= Beginning of Section =

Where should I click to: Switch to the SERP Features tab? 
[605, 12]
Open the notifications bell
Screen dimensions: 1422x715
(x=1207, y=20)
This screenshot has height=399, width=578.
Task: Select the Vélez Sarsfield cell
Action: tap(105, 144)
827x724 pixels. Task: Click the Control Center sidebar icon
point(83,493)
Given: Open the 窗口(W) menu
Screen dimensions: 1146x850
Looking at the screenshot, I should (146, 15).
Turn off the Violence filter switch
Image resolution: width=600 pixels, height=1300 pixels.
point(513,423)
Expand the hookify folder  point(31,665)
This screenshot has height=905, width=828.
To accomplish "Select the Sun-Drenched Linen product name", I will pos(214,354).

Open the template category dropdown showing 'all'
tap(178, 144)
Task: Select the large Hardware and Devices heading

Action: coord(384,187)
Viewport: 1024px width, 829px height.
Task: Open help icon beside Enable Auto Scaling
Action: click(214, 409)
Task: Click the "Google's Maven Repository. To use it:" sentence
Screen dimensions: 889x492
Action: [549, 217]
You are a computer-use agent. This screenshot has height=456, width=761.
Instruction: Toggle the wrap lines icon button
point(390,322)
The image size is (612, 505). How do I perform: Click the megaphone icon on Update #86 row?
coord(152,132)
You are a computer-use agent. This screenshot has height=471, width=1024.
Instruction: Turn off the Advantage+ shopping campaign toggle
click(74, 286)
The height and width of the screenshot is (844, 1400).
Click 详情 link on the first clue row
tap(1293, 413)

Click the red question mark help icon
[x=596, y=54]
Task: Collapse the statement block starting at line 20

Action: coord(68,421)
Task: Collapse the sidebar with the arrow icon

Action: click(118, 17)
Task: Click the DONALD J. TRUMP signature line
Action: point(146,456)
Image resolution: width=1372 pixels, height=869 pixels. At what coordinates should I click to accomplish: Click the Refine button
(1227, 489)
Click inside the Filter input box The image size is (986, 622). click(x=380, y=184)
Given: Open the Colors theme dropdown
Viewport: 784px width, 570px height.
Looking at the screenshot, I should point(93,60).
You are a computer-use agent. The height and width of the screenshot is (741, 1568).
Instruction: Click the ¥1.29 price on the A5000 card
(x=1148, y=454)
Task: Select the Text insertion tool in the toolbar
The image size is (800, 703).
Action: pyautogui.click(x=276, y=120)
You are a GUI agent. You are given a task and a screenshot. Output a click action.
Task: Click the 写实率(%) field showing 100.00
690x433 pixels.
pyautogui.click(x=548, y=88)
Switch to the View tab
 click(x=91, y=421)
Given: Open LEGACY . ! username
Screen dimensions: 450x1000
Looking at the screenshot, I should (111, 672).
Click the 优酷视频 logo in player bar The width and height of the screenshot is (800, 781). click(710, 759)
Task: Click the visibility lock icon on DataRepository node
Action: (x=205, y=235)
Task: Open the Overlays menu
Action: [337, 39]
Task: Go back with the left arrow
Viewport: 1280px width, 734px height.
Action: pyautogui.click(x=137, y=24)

= End of Section =

Print the listing above in full, exactly as it is.

Where should I click to: Switch to the SERP Features tab? 
[605, 12]
Open the notifications bell
Screen dimensions: 1422x715
(x=1207, y=20)
This screenshot has height=399, width=578.
Task: Select the Vélez Sarsfield cell
Action: tap(105, 144)
827x724 pixels. Task: Click the Control Center sidebar icon
point(83,493)
Given: Open the 窗口(W) menu
Screen dimensions: 1146x850
Looking at the screenshot, I should (146, 15).
Turn off the Violence filter switch
Image resolution: width=600 pixels, height=1300 pixels.
point(513,423)
Expand the hookify folder  point(31,665)
This screenshot has height=905, width=828.
To accomplish "Select the Sun-Drenched Linen product name", I will pos(214,354).

Open the template category dropdown showing 'all'
tap(178, 144)
Task: Select the large Hardware and Devices heading

Action: coord(384,187)
Viewport: 1024px width, 829px height.
Task: Open help icon beside Enable Auto Scaling
Action: click(214, 409)
Task: Click the "Google's Maven Repository. To use it:" sentence
Screen dimensions: 889x492
Action: [549, 217]
You are a computer-use agent. This screenshot has height=456, width=761.
Instruction: Toggle the wrap lines icon button
point(390,322)
The image size is (612, 505). How do I perform: Click the megaphone icon on Update #86 row?
coord(152,132)
You are a computer-use agent. This screenshot has height=471, width=1024.
Instruction: Turn off the Advantage+ shopping campaign toggle
click(74, 286)
The height and width of the screenshot is (844, 1400).
Click 详情 link on the first clue row
tap(1293, 413)

Click the red question mark help icon
[x=596, y=54]
Task: Collapse the statement block starting at line 20

Action: coord(68,421)
Task: Collapse the sidebar with the arrow icon

Action: click(118, 17)
Task: Click the DONALD J. TRUMP signature line
Action: point(146,456)
Image resolution: width=1372 pixels, height=869 pixels. At what coordinates should I click to accomplish: Click the Refine button
(1227, 489)
Click inside the Filter input box The image size is (986, 622). click(x=380, y=184)
Given: Open the Colors theme dropdown
Viewport: 784px width, 570px height.
Looking at the screenshot, I should point(93,60).
You are a computer-use agent. The height and width of the screenshot is (741, 1568).
Instruction: Click the ¥1.29 price on the A5000 card
(x=1148, y=454)
Task: Select the Text insertion tool in the toolbar
The image size is (800, 703).
Action: pyautogui.click(x=276, y=120)
You are a GUI agent. You are given a task and a screenshot. Output a click action.
Task: Click the 写实率(%) field showing 100.00
690x433 pixels.
pyautogui.click(x=548, y=88)
Switch to the View tab
 click(x=91, y=421)
Given: Open LEGACY . ! username
Screen dimensions: 450x1000
Looking at the screenshot, I should (111, 672).
Click the 优酷视频 logo in player bar The width and height of the screenshot is (800, 781). click(710, 759)
Task: Click the visibility lock icon on DataRepository node
Action: (x=205, y=235)
Task: Open the Overlays menu
Action: [337, 39]
Task: Go back with the left arrow
Viewport: 1280px width, 734px height.
Action: pyautogui.click(x=137, y=24)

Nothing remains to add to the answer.